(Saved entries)

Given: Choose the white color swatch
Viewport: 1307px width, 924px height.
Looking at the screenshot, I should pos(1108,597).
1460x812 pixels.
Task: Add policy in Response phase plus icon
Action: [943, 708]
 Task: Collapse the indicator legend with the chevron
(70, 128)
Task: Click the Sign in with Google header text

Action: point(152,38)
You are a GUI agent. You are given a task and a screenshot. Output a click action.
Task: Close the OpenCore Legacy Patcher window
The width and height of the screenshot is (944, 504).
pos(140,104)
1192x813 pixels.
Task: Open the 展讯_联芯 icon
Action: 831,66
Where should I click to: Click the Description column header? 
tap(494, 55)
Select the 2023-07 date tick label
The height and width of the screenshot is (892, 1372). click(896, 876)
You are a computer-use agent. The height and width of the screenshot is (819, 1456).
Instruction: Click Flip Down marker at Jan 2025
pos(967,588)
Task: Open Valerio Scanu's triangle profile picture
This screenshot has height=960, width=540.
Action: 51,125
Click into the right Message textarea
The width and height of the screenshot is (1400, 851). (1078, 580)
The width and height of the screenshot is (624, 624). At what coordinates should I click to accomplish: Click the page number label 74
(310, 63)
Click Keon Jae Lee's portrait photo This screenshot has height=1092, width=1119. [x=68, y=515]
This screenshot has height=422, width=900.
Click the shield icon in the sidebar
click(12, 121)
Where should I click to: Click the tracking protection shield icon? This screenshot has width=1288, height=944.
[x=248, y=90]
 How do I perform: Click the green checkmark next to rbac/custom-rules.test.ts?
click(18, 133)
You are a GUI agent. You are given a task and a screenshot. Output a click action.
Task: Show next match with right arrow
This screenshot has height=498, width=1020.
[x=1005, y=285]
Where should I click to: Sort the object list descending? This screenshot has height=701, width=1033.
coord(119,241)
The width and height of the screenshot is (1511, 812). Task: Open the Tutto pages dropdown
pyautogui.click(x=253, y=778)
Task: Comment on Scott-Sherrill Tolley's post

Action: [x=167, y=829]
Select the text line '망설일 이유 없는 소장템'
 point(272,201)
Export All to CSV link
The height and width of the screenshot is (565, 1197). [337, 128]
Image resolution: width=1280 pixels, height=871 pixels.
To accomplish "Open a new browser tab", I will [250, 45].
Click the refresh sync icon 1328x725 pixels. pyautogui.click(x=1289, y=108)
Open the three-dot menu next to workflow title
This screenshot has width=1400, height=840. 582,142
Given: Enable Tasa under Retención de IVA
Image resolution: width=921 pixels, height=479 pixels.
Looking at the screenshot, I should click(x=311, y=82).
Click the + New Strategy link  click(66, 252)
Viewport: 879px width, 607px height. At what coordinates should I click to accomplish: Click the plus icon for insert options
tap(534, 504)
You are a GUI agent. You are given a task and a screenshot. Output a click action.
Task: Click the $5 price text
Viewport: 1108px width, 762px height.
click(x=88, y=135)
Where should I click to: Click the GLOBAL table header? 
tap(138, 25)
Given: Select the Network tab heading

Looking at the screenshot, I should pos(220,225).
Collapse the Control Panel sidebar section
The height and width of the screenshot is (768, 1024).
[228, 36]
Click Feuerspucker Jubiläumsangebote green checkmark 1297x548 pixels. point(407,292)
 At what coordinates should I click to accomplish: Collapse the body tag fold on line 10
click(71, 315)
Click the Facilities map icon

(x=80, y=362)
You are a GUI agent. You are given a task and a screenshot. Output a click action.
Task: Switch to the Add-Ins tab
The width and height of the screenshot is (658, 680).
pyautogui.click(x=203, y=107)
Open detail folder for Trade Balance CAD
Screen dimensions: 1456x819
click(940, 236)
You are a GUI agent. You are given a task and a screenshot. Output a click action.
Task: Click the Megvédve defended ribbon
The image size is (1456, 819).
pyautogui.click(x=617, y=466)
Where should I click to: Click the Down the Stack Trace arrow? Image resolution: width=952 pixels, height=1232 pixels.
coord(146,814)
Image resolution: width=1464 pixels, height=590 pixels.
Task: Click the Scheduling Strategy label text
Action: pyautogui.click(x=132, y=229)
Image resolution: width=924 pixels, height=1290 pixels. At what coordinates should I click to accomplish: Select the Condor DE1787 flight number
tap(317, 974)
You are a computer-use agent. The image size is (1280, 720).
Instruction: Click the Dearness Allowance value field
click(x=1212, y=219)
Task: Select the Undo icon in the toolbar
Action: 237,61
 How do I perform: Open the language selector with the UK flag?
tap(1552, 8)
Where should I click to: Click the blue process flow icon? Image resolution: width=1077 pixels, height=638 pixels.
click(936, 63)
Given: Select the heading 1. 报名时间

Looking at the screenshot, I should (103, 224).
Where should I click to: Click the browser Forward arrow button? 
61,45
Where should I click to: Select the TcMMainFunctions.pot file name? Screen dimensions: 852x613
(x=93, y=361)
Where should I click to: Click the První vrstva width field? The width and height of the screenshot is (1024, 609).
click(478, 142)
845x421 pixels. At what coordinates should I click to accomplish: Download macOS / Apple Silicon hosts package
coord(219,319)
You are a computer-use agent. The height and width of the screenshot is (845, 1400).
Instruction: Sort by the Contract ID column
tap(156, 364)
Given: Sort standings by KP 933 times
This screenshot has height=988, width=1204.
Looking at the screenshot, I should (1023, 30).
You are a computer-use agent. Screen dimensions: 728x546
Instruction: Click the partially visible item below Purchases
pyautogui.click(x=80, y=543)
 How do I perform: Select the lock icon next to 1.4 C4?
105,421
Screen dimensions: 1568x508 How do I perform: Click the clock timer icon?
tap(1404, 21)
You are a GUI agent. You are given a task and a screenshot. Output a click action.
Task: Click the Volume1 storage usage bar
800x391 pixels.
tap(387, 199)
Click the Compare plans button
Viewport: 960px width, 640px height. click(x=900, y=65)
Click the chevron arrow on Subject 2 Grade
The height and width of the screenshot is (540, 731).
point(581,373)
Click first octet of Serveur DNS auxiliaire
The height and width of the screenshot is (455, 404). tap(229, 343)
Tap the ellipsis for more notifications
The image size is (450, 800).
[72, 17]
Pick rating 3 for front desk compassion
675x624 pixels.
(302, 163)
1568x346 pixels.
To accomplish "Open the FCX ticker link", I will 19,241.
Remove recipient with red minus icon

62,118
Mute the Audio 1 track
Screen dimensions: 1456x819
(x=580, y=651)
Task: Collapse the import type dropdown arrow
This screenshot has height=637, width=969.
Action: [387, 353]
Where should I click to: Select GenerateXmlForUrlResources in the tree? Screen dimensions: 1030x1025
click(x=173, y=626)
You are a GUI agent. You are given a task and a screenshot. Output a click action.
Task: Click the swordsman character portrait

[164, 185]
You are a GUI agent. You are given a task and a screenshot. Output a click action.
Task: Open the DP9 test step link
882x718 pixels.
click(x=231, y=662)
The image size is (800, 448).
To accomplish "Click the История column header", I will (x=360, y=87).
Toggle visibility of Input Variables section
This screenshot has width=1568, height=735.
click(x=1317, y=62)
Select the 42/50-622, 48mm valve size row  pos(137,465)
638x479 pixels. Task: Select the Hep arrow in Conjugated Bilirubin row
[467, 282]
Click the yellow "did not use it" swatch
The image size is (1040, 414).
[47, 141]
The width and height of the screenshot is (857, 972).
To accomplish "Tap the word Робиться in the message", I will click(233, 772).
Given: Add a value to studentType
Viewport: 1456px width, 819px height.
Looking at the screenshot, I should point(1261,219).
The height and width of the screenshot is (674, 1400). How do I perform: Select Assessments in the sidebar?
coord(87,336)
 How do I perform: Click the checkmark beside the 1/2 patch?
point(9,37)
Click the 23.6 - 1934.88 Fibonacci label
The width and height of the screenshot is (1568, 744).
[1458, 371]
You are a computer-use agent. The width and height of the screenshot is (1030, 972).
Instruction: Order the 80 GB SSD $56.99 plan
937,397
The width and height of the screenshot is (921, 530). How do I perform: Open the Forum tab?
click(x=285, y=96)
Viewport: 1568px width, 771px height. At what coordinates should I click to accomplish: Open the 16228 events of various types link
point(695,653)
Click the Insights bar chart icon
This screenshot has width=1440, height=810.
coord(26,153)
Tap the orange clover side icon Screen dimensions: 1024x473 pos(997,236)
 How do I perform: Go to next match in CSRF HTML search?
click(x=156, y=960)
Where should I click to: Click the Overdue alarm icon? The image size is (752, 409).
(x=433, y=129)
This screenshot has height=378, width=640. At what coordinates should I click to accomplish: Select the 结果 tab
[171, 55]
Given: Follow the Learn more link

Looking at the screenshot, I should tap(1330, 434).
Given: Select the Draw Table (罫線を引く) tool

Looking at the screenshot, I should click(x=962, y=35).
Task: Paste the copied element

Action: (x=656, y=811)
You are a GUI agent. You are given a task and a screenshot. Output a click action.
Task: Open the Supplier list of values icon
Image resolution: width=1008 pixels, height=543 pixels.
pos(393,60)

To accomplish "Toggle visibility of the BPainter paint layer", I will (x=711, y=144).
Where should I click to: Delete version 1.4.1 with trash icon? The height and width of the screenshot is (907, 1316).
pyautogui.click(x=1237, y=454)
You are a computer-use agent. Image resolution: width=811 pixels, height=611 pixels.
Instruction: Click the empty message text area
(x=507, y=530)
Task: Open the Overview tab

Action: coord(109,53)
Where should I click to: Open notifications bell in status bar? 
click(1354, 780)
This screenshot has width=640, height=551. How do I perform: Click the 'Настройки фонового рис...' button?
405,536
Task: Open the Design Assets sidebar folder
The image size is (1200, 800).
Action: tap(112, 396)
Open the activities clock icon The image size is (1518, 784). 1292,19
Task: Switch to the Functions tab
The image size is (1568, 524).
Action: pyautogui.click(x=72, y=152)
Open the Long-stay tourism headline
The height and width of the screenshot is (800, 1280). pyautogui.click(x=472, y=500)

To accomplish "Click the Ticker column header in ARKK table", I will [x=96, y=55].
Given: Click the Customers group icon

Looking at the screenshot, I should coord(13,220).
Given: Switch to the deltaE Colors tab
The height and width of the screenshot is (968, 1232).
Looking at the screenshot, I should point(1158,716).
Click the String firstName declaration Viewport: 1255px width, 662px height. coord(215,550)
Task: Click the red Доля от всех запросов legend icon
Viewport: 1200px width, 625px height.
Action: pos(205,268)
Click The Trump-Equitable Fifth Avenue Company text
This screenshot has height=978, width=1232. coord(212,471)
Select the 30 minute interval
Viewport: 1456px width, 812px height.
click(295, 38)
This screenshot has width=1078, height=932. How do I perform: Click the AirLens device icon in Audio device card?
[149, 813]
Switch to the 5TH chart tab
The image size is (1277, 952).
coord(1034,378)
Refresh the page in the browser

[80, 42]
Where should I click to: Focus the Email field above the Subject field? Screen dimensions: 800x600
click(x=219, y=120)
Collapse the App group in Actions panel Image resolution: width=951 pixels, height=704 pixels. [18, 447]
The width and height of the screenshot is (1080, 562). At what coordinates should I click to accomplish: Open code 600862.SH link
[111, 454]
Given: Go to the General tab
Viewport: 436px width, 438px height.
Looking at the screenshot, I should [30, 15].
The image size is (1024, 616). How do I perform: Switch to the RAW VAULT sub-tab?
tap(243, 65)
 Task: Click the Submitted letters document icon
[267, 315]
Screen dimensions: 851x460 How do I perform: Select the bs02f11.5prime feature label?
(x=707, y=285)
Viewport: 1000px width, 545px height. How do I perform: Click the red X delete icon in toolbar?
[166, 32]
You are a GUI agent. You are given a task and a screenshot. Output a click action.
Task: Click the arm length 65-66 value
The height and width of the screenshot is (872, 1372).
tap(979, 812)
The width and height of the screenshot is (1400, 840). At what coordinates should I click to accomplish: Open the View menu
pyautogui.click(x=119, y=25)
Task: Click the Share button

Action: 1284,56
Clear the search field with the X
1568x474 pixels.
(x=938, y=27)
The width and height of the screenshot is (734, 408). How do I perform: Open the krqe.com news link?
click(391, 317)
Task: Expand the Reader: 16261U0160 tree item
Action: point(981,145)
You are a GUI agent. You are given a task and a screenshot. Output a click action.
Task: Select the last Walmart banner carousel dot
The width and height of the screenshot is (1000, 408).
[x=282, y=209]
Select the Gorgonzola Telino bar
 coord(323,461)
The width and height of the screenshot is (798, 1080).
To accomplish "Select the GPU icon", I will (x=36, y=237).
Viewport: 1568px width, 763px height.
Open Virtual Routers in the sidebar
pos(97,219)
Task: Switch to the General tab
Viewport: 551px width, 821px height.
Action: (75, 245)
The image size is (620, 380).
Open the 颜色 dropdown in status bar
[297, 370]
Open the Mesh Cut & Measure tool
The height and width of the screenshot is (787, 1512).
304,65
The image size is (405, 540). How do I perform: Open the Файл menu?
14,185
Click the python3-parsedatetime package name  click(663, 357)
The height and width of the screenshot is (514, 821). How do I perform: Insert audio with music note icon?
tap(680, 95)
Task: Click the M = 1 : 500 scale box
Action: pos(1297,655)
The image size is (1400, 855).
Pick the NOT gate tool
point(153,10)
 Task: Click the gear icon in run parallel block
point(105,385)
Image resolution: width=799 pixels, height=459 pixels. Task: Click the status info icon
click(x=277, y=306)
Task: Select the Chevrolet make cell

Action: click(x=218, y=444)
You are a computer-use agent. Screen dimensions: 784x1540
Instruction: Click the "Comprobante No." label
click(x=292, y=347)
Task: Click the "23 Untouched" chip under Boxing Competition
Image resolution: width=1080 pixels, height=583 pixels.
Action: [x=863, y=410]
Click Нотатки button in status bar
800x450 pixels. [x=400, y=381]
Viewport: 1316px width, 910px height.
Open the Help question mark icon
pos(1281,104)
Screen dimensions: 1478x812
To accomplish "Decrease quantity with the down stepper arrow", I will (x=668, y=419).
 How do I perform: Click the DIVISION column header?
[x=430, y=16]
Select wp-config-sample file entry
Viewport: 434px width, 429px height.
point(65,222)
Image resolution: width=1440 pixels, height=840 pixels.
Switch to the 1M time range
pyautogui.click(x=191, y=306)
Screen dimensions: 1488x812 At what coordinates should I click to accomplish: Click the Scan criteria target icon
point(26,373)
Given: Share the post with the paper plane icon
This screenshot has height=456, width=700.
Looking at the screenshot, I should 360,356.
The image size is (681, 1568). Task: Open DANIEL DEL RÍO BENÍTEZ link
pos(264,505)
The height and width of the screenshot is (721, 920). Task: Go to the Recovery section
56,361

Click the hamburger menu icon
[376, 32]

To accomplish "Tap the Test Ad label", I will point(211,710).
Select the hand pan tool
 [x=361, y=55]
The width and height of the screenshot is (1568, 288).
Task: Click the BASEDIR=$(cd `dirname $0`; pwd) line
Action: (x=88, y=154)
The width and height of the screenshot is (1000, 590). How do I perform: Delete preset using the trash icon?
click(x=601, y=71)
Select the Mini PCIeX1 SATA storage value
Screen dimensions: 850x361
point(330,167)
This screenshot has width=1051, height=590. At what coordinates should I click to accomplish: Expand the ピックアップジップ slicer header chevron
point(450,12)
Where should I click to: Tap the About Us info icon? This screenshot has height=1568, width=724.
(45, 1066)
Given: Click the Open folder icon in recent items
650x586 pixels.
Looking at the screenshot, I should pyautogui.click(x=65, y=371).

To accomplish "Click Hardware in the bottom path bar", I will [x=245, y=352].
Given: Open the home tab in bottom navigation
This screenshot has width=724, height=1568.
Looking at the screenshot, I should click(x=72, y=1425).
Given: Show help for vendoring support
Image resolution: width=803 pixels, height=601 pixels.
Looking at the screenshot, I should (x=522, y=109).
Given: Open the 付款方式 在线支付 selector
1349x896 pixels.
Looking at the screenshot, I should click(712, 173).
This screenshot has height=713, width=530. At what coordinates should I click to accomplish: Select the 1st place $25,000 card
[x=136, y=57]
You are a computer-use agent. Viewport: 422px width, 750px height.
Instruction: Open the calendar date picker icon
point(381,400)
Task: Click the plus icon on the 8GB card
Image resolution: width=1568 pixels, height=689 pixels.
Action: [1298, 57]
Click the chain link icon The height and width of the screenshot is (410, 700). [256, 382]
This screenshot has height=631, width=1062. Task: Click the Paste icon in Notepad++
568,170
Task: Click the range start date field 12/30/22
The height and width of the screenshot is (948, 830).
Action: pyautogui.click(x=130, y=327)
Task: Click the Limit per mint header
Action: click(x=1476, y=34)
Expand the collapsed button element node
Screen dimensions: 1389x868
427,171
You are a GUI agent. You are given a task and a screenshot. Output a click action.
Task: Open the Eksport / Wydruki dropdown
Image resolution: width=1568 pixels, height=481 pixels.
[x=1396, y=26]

◆ Written request: Show every line of the saved entries that contains the string "group".

◆ The output:
Given: Click the Customers group icon
Collapse the App group in Actions panel Image resolution: width=951 pixels, height=704 pixels. [18, 447]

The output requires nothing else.